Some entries
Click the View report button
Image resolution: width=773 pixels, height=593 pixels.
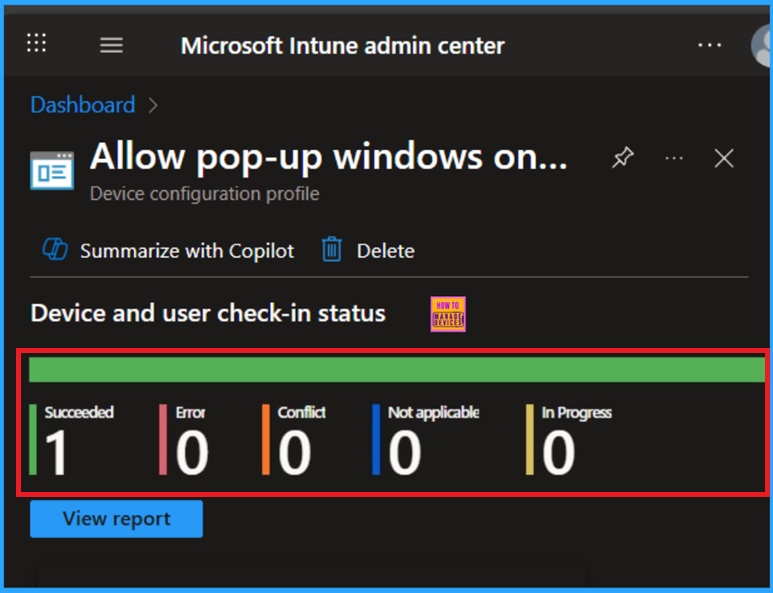116,519
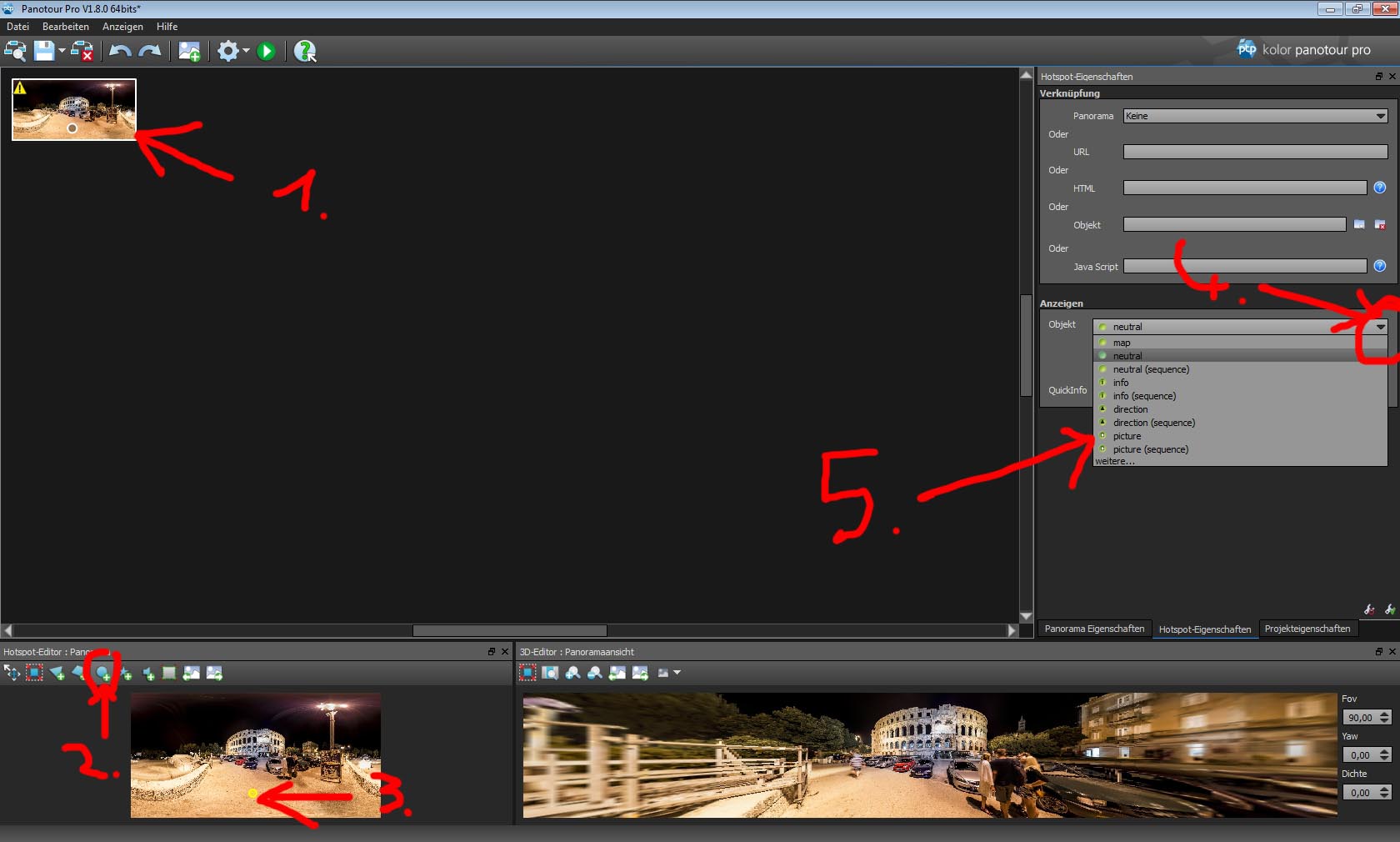Switch to Projekteigenschaften tab

[1307, 629]
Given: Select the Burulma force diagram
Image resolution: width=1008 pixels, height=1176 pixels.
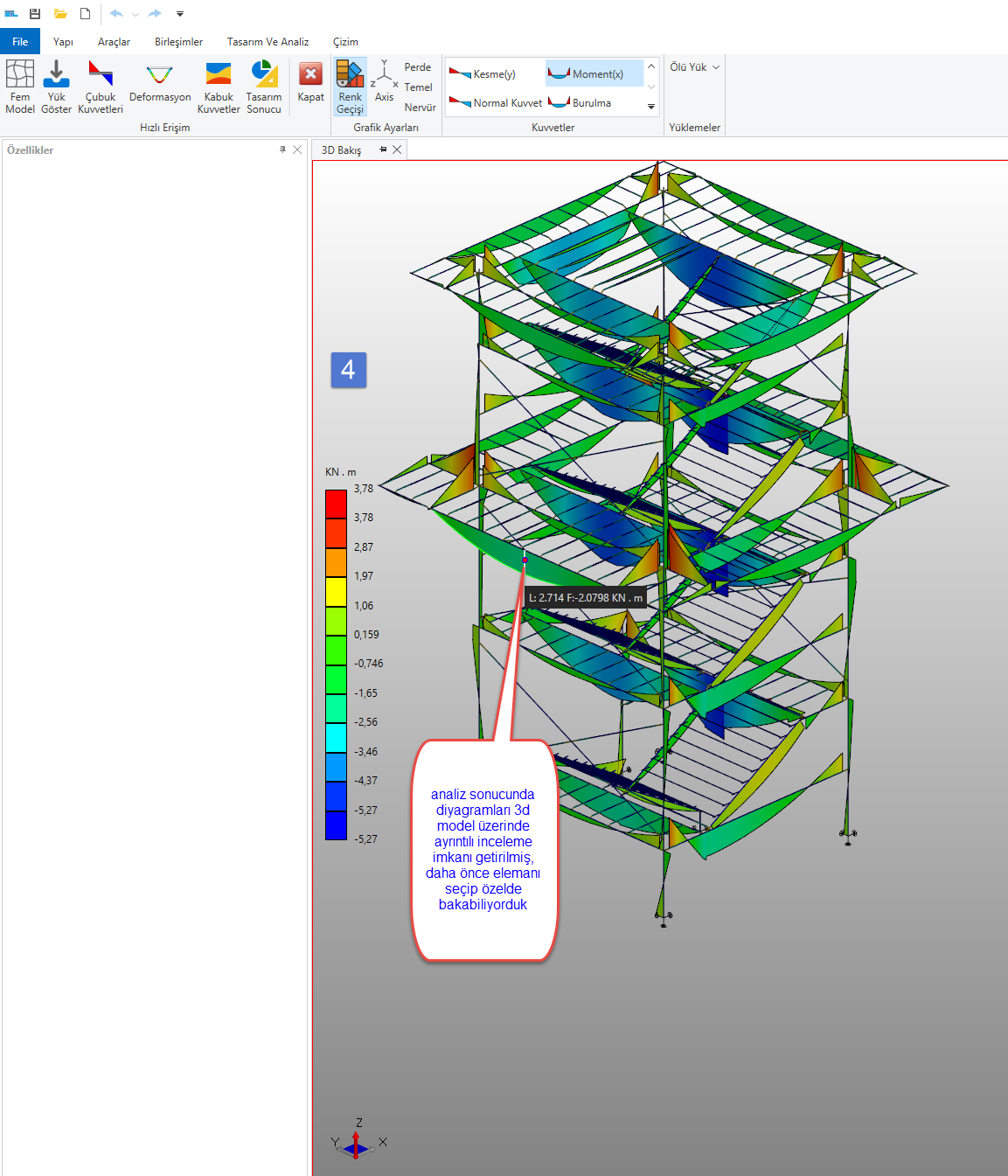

» Written problem: Please retype every line of the entries above word for word, leaving out the pictures.

» Written response:
Click the View report button
Image resolution: width=773 pixels, height=593 pixels.
116,519
Switch to Projekteigenschaften tab

[1307, 629]
Given: Select the Burulma force diagram
Image resolution: width=1008 pixels, height=1176 pixels.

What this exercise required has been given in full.